-- Start of RECORDED DATA --

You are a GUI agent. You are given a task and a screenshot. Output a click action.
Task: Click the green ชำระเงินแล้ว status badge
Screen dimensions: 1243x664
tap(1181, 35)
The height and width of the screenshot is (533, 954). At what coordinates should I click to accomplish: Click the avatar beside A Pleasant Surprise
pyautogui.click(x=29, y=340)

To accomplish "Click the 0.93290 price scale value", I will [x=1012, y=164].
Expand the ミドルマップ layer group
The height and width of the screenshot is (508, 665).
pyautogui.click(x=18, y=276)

-- End of RECORDED DATA --
-- Start of RECORDED DATA --

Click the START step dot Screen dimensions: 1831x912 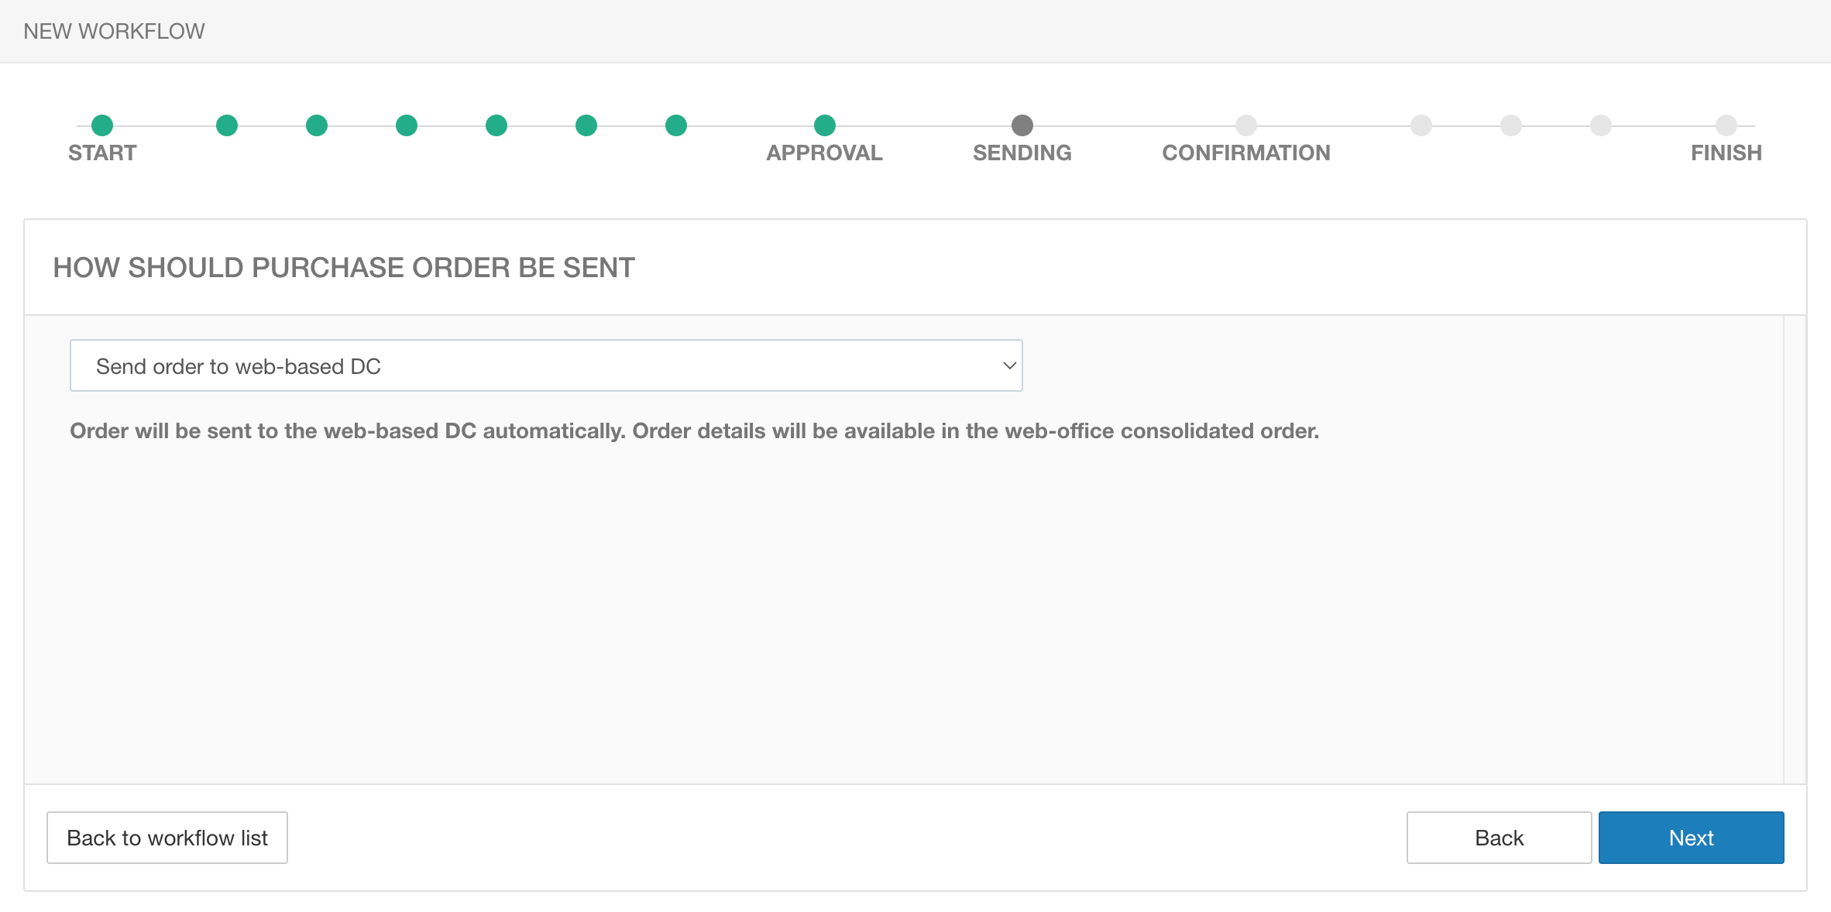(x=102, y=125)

-- End of RECORDED DATA --

PROBLEM TO WORK ON
Copy out the rows from the line containing "You are a GUI" through the line containing "tap(1181, 35)", reproducing them without any change.

THE COMPLETED TASK
You are a GUI agent. You are given a task and a screenshot. Output a click action.
Task: Click the green ชำระเงินแล้ว status badge
Screen dimensions: 1243x664
tap(1181, 35)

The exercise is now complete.